章方元
不惑之年,案头的工作和生活的琐碎把时间挤得满满当当,午饭之后是最为清闲的一段光景。我喜欢在秋末的午后,踩着暖阳斑驳的光影,到蓉园这园子里漫步,与秋意撞个满怀。
有别于“万山红遍、层林尽染”的秋,蓉园的秋,是被香樟的墨绿稳稳托住的。从蓉园八号楼往二号楼走是一条笔直的路,这条路像是蓉园的脊柱,把整个园子支棱起来。路的两旁立着些很老的香樟树。这些老香樟扎根于此数十年,枝干粗壮遒劲,树皮皲裂出深浅不一的纹路,像是时光亲手刻下的印记。浓密的枝叶层层叠叠,将正午的阳光滤成细碎的金箔,洒在笔直的路上。微风吹过树梢,沙沙声轻柔绵长,没有秋的萧瑟,反倒透着几分沉淀后的从容。这份绿不张扬、不浮躁,厚重而安然,让人不自觉放慢脚步,心绪也跟着沉静下来。

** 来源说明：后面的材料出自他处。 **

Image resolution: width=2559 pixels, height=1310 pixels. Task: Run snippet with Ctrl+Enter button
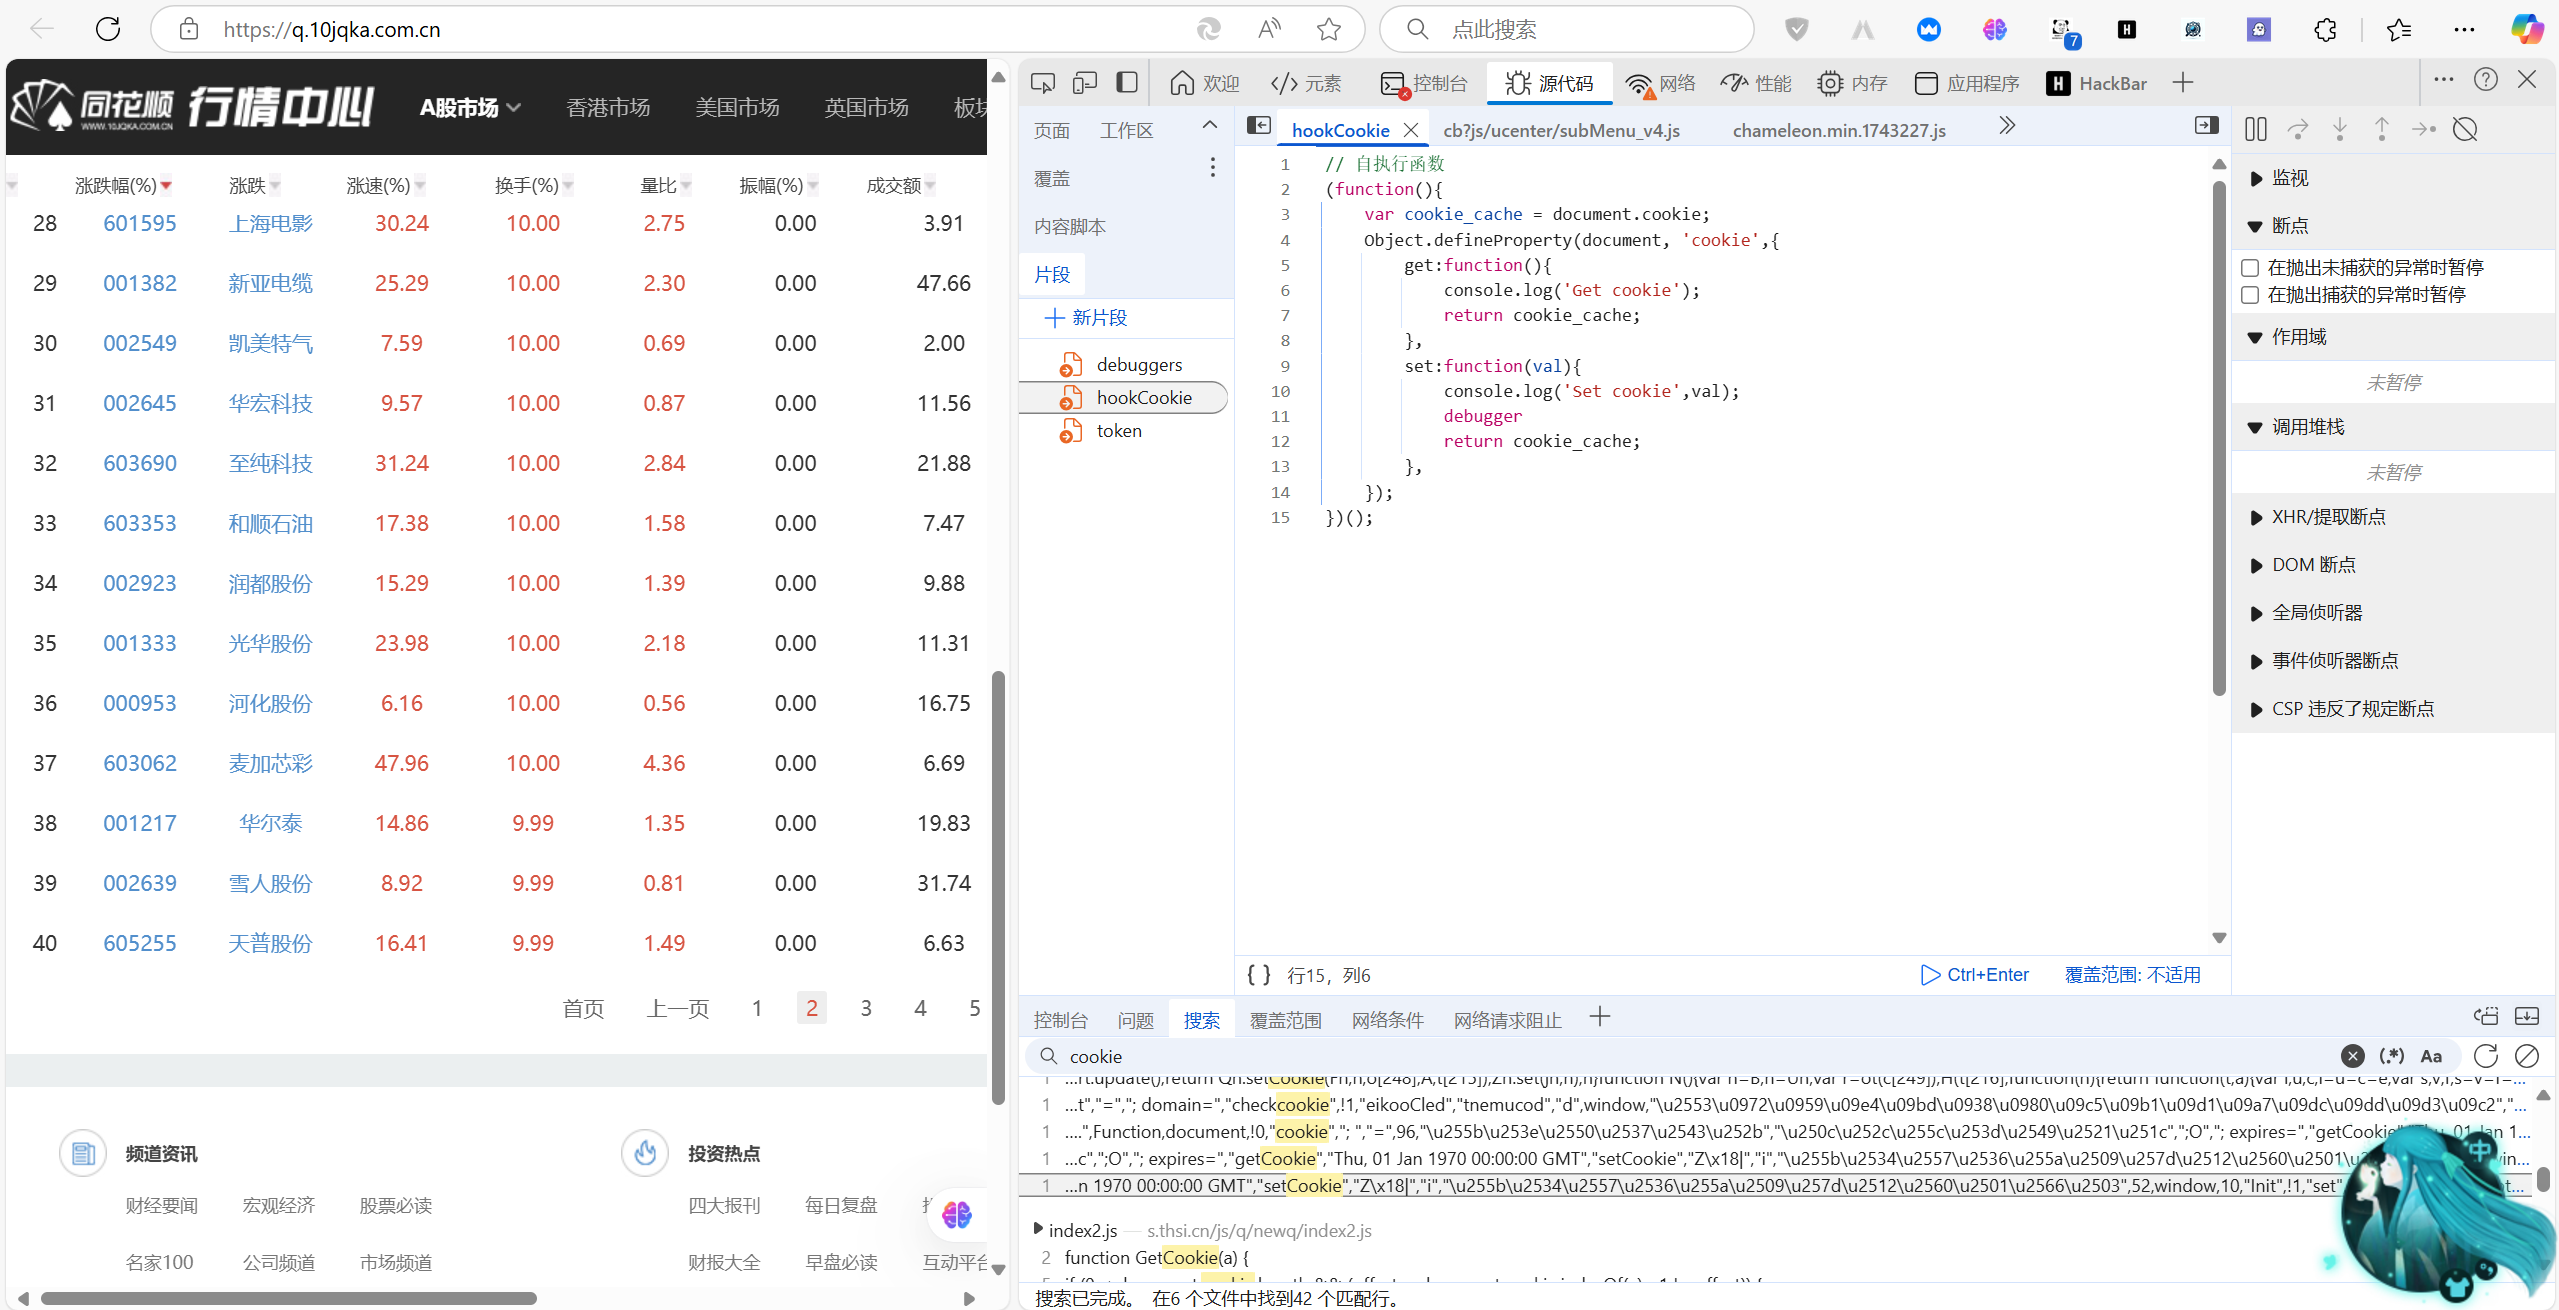tap(1975, 975)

墨绿的底色上,秋的多姿正一点点铺陈开来,层次分明得像幅工笔画。二号楼左前方三个小土包安静地卧在阳光下,同事们称它们为“三个高地”,这般无心的调侃,却总让人在看到时会心一笑。周边零星分布的银杏树率先褪去翠绿,换上了一身金黄。扇形的叶片从浅黄渐变成蜜蜡般的深黄,在阳光下泛着温润的光泽。一阵风过,几片黄叶悠悠飘落,有的落在青石小路上,有的沾在草丛里,像是撒下的碎金,悄无声息地装点着秋景。不远处的红枫则多了几分热烈,有的叶片红得似霞,有的带着几分橙黄,深浅交织间,像是大自然不小心打翻了调色盘。最惹人怜爱的是几株柚子树和橙子树,枝头挂满了沉甸甸的果实,青黄相间的果子坠弯了枝条,带着几分憨态可掬的模样。我通常会在“高地”的草坪上驻足停歇,任由午后的阳光透过枝叶洒在身上。远处隐约传来城市的声音,但在这园子里,一切都安静得恰到好处。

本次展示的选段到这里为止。